> **Work item**
Only one stretch of the data below is wanted: the lines from the one with "百度地图 (1465, 11)" through the one with "柜式七氟丙烷灭火剂 (1156, 1978)", repeated exactly.
***
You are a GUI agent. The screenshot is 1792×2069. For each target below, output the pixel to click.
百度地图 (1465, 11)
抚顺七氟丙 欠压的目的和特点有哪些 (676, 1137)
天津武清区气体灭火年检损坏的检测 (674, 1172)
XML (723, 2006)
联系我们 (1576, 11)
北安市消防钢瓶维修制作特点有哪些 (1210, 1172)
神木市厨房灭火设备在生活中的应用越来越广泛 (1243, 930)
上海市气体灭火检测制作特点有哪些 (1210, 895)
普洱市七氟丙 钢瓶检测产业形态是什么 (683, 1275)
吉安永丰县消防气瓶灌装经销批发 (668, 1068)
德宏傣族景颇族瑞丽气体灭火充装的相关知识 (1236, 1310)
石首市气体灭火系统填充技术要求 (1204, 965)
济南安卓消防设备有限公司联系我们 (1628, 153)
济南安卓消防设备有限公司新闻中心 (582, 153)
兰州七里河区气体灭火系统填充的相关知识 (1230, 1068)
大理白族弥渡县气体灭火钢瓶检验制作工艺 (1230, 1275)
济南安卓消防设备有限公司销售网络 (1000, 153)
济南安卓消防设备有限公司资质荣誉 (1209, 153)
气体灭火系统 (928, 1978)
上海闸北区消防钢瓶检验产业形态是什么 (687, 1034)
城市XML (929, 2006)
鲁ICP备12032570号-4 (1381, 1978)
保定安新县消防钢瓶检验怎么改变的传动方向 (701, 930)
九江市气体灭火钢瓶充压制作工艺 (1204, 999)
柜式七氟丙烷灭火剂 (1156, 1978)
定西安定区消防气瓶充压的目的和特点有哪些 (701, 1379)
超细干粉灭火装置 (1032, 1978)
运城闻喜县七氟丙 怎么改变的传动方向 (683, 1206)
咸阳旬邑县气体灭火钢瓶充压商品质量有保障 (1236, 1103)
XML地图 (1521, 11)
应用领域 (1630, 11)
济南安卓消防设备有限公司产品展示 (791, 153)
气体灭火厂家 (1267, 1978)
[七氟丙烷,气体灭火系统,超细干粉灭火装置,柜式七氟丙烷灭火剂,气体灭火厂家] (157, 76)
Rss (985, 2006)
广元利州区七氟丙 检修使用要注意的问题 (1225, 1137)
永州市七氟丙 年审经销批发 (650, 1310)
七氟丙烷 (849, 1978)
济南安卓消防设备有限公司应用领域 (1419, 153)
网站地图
***
> **Reply**
百度地图 (1465, 11)
抚顺七氟丙 欠压的目的和特点有哪些 (676, 1137)
天津武清区气体灭火年检损坏的检测 (674, 1172)
XML (723, 2006)
联系我们 (1576, 11)
北安市消防钢瓶维修制作特点有哪些 (1210, 1172)
神木市厨房灭火设备在生活中的应用越来越广泛 (1243, 930)
上海市气体灭火检测制作特点有哪些 (1210, 895)
普洱市七氟丙 钢瓶检测产业形态是什么 (683, 1275)
吉安永丰县消防气瓶灌装经销批发 (668, 1068)
德宏傣族景颇族瑞丽气体灭火充装的相关知识 (1236, 1310)
石首市气体灭火系统填充技术要求 (1204, 965)
济南安卓消防设备有限公司联系我们 (1628, 153)
济南安卓消防设备有限公司新闻中心 (582, 153)
兰州七里河区气体灭火系统填充的相关知识 (1230, 1068)
大理白族弥渡县气体灭火钢瓶检验制作工艺 (1230, 1275)
济南安卓消防设备有限公司销售网络 (1000, 153)
济南安卓消防设备有限公司资质荣誉 (1209, 153)
气体灭火系统 (928, 1978)
上海闸北区消防钢瓶检验产业形态是什么 (687, 1034)
城市XML (929, 2006)
鲁ICP备12032570号-4 (1381, 1978)
保定安新县消防钢瓶检验怎么改变的传动方向 (701, 930)
九江市气体灭火钢瓶充压制作工艺 (1204, 999)
柜式七氟丙烷灭火剂 (1156, 1978)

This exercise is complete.